Italia quarta per un soffio nella 4×100 mista, sfuma il bronzo ai Mondiali di Singapore
Articolo Precedente
Articolo Successivo
Redazione Sport
-
Un solo decimo di secondo ha separato l’Italia dal podio nella 4×100 mista maschile ai Mondiali di nuoto di Singapore, dove Thomas Ceccon, Nicolò Martinenghi, Federico Burdisso e Carlos D’Ambrosio hanno lottato fino all’ultima bracciata senza riuscire a strappare il bronzo. Gli azzurri, che dopo le prime due frazioni nuotavano in testa e ancora al terzo posto al termine della farfalla, sono stati superati negli ultimi metri dagli Stati Uniti, capaci di trovare quell’allungo decisivo che ha ribaltato la classifica.
La staffetta, partita con ambizioni di medaglia, ha confermato alcune criticità emerse già nelle batterie, a cominciare dalla frazione a farfalla di Burdisso, considerata l’anello più debole del quartetto, e da un Martinenghi non in condizioni ottimali rispetto alle prestazioni che lo avevano caratterizzato nelle scorse stagioni. Nonostante ciò, il tempo finale – 3’30”15 – è stato comunque di livello, anche se insufficiente per salire sul gradino più basso del podio, conquistato dagli americani con un distacco minimo.
Ceccon, schietto come suo solito, non ha nascosto la delusione. "Mi dispiace, sono molto arrabbiato perché volevo la quarta medaglia", ha detto ai microfoni di Rai Sport, ricordando come anche a Fukuoka la staffetta fosse rimasta a un passo dal podio. "Oggi ce la siamo giocata, ma purtroppo ci hanno beffato di un decimo. È un gran peccato". Le sue parole riflettono l’amarezza di una squadra che, nonostante l’impegno, non è riuscita a centrare l’obiettivo.

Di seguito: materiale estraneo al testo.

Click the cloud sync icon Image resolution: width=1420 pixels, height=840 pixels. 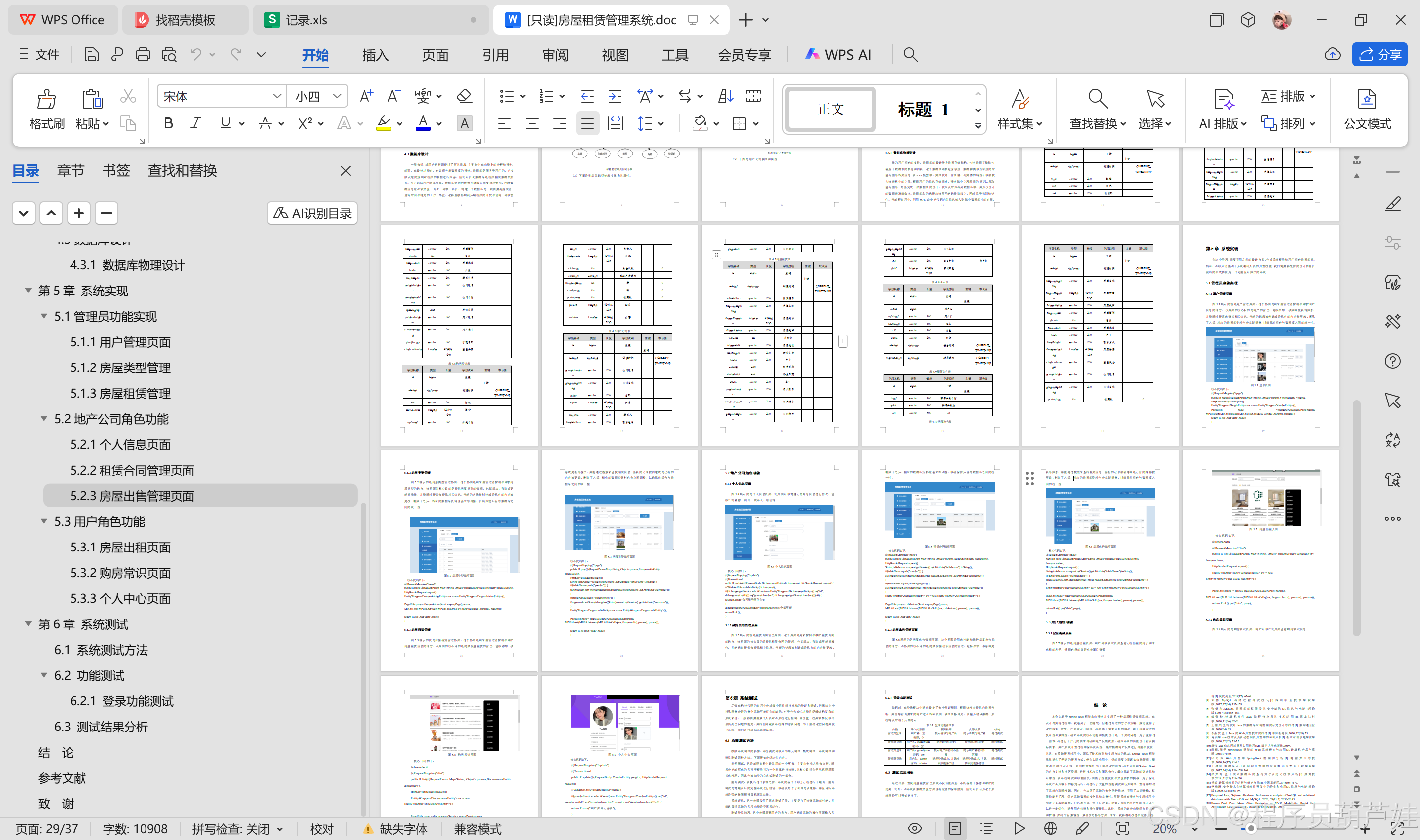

Quella di Singapore resta comunque una rassegna iridata positiva per il nuoto italiano, che chiude con un bottino di sei medaglie – un oro, quattro argenti e un bronzo – e soprattutto con un record di finali raggiunte: venticinque, di cui diciotto individuali e sette a staffetta. Un dato che conferma la crescita costante della squadra, capace di competere ai massimi livelli in diverse specialità.